Your emails de-duped--for less!
The goal of this application is to take an input of 100,000 emails with 50% of duplicates and remove the duplicates in under 1 second. Order also must be preserved for the emails.
In addition, this application allows configuring outside of the default 100,000 emails and 50% duplicates by setting the values mentioned below.
This application can be ran both using Go or Docker, depending on which you have installed on your machine.
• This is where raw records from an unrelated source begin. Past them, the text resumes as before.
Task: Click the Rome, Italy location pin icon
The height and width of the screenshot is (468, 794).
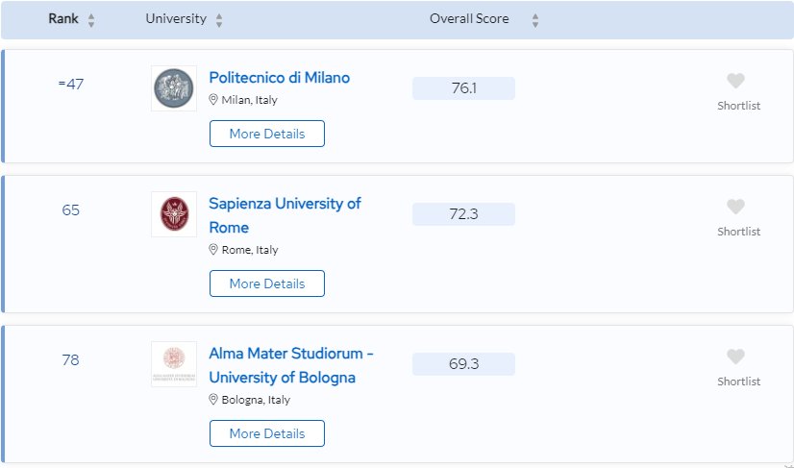Action: point(213,249)
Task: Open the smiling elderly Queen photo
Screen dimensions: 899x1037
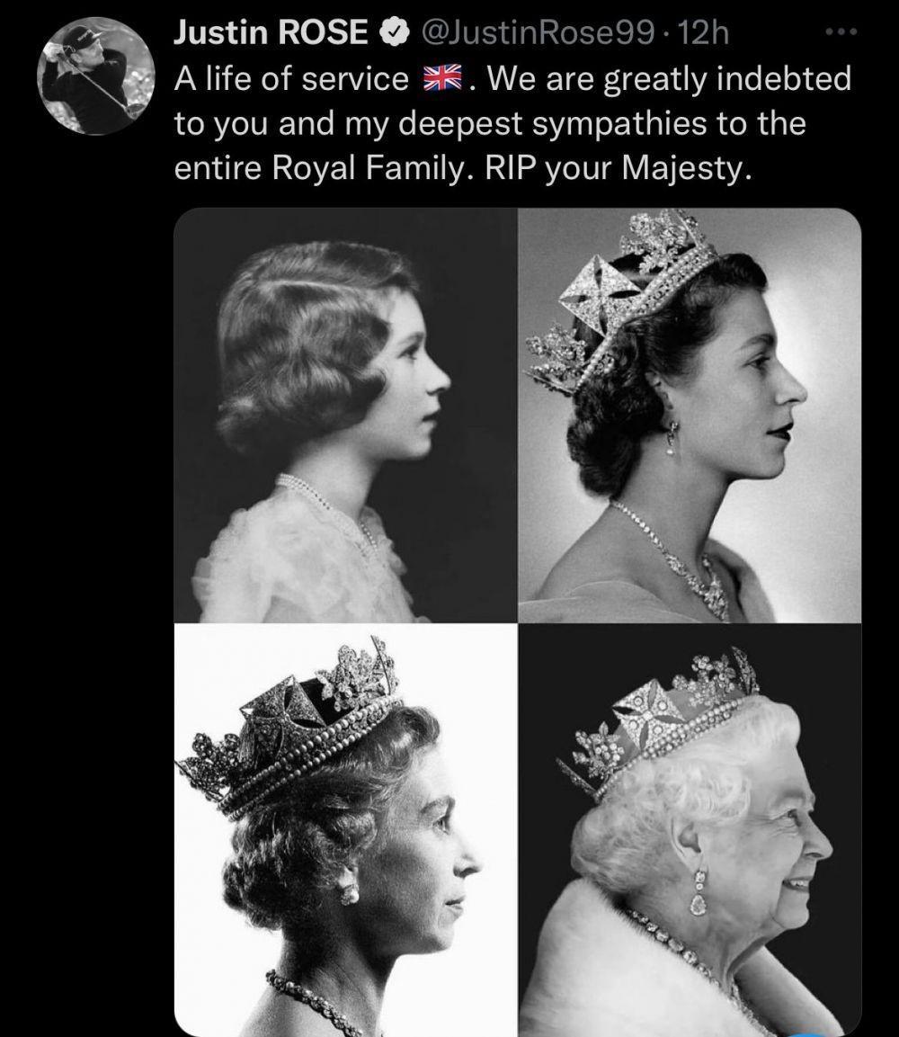Action: pos(690,830)
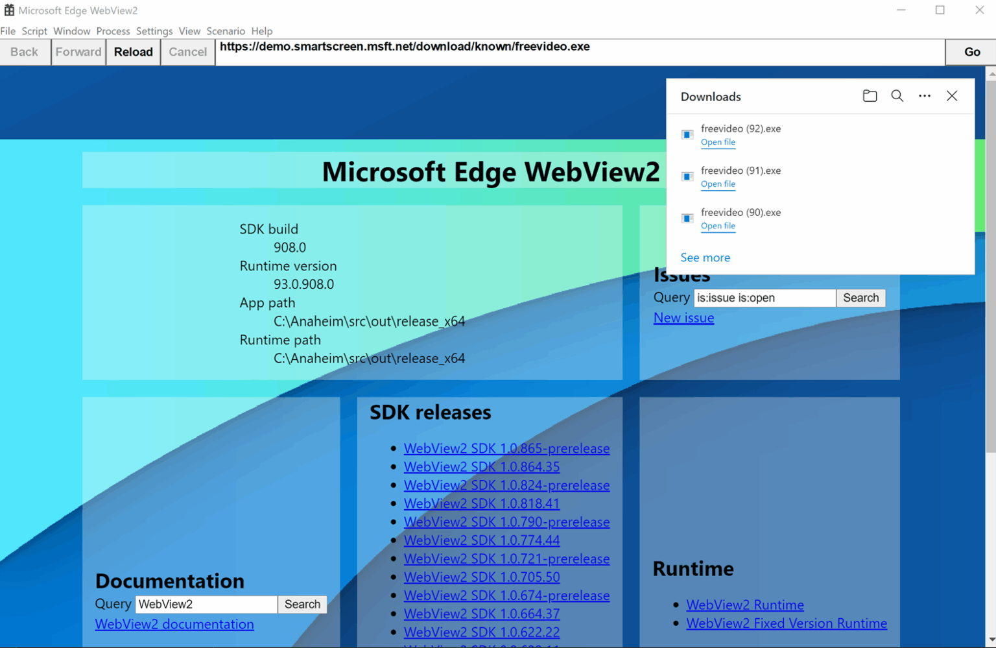Viewport: 996px width, 648px height.
Task: Open the Settings menu
Action: coord(154,31)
The following variables can be changed in the config.yml
file:
Variable | Default | Type | Description |
---|---|---|---|
GENERATE_EMAIL_COUNT | 100000 | int |
Determines the number of emails to generate |
DUPLICATE_PERCENTAGE | 0.5 | float |
Determines the percentage of emails that are duplicates |
In the terminal, just run:
go run main.go emailgenerator.go config.go
This will output a look with the amount of time in took to run the application, for example:
2020/10/28 15:16:51 Took 15.374993ms to remove 50000 duplicate emails from 100000 emails
If you have Docker installed, you can also run the application by running:
docker-compose up
Doing so will output the logs once the script is ran, as seen below:
Successfully built 09a7d67c7cc5
Successfully tagged email-deduper_email-deduper:latest
Recreating email-deduper_email-deduper_1 ... done
Attaching to email-deduper_email-deduper_1
email-deduper_1 | 2020/10/29 01:36:17 Took 484.8986ms to remove 50000 duplicate emails from 100000 emails
email-deduper_email-deduper_1 exited with code 0
If you need to rebuild the application (for example if there are any code changes) you can run the command below:
docker-compose up --build
To run a benchmark against the dedupe function with the default 100,000 emails and 50% duplicates, run the following command:
go test -bench=.
You should get output like the following:
goos: darwin
goarch: amd64
pkg: github.com/zhongruige/email-deduper
BenchmarkDeDupe-12 3 394592342 ns/op
PASS
ok github.com/zhongruige/email-deduper 3.267s
If you'd like to adjust the benchmarks to test performance for different inputs, simply adjust the values in deduperbenchmark_test.go
.
To execute all the unit tests, run:
go test
For verbose output while the tests run, add in -v
:
go test -v